** Material provided follows **
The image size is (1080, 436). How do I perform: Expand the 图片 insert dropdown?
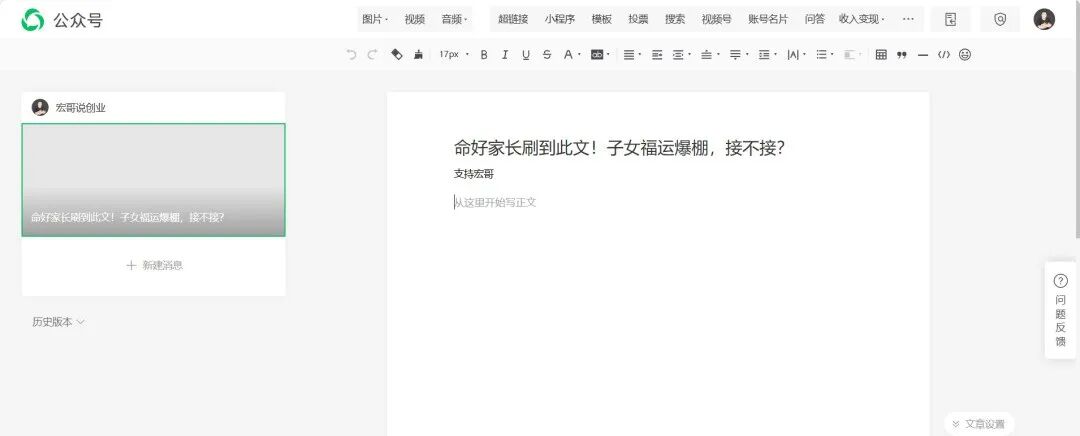pyautogui.click(x=375, y=19)
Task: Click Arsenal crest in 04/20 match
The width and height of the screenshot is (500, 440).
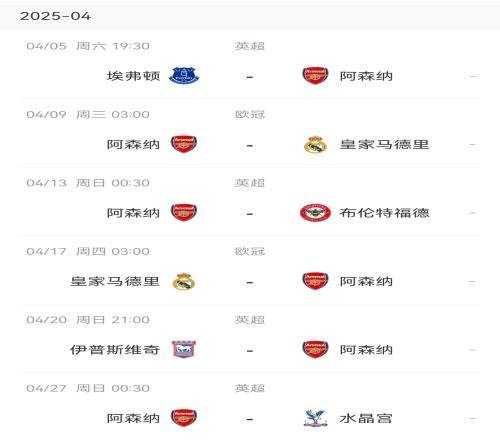Action: 315,349
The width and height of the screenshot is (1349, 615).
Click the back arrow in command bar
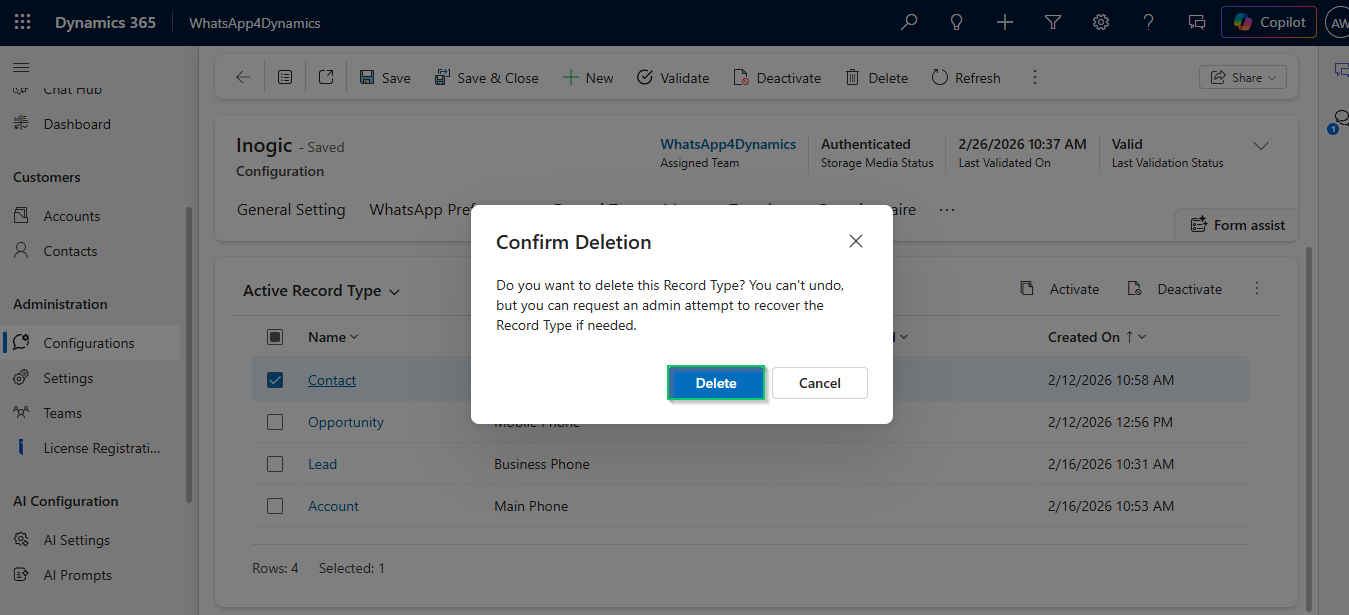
** End of Material provided **
## Exercise brief
Above are the records; transcribe them exactly without the pictures.

## Task response
The image size is (1080, 436). How do I perform: Expand the 图片 insert dropdown?
pyautogui.click(x=375, y=19)
Task: Click Arsenal crest in 04/20 match
The width and height of the screenshot is (500, 440).
Action: 315,349
The width and height of the screenshot is (1349, 615).
Click the back arrow in command bar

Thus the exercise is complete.